## Requirement
Nothing but the lines from the one with "Given: Click the" down to the one with "Image resolution: width=1400" should be returned, exactly and with both ends included, from the material below.

## The data

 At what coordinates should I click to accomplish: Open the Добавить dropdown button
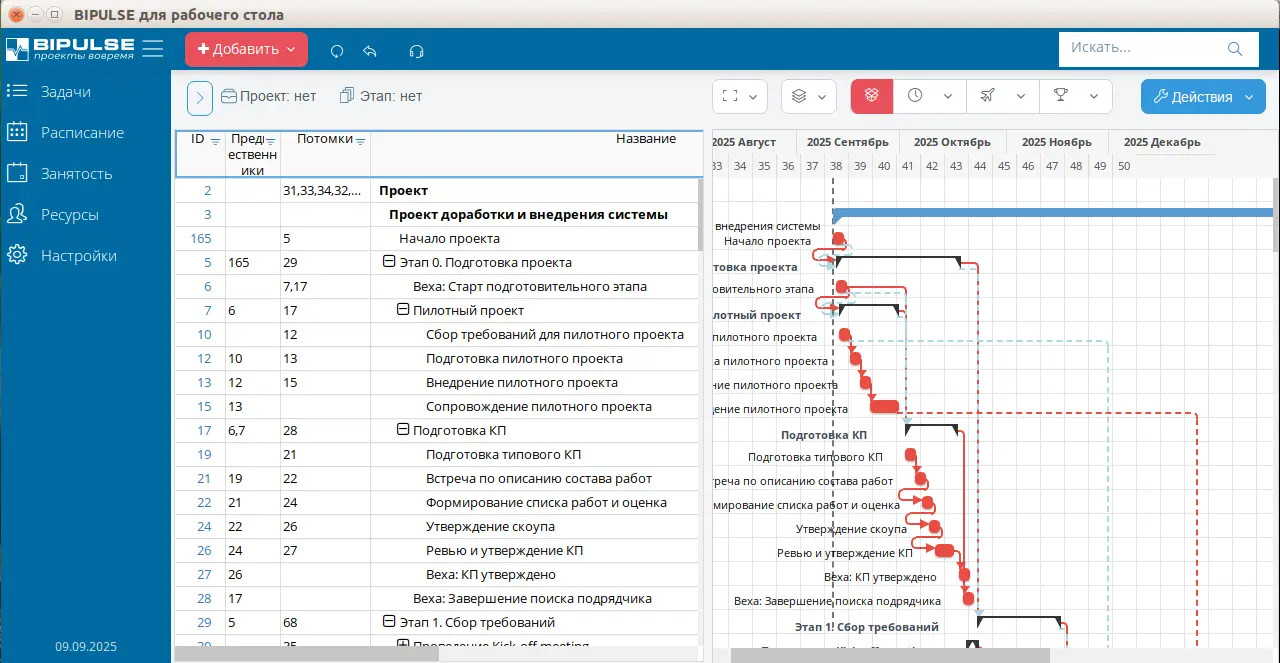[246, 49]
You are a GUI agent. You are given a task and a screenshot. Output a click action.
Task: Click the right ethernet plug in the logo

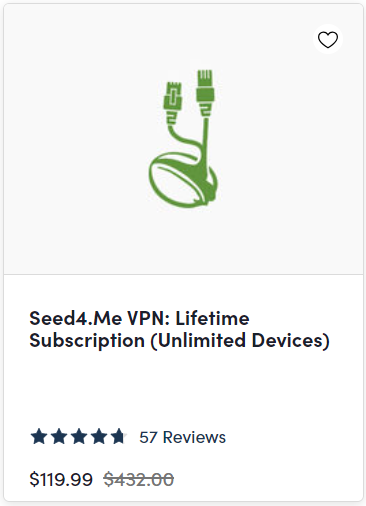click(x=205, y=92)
--
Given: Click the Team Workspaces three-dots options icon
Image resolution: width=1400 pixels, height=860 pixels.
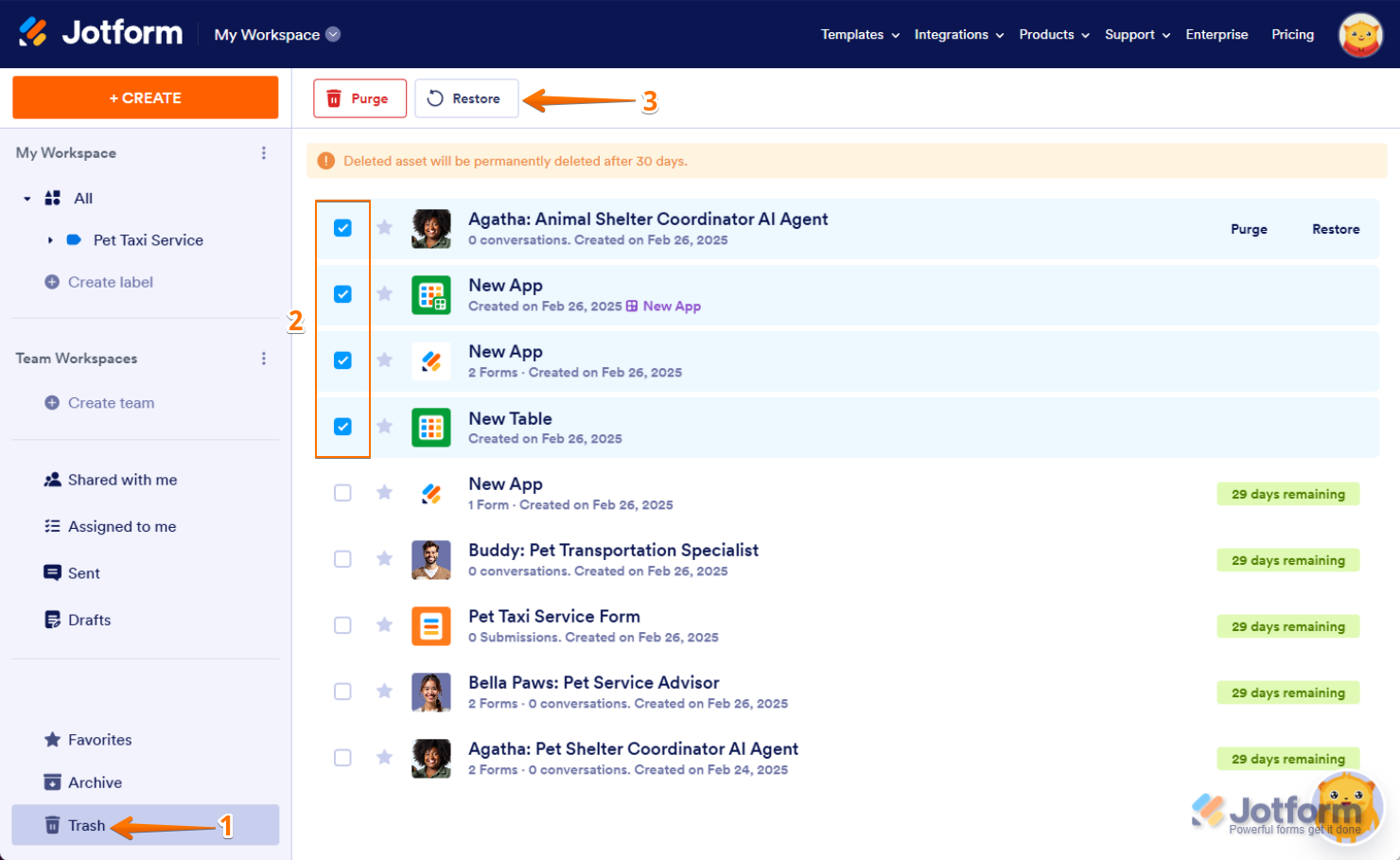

## Solution
Given: Click the Team Workspaces three-dots options icon
Image resolution: width=1400 pixels, height=860 pixels.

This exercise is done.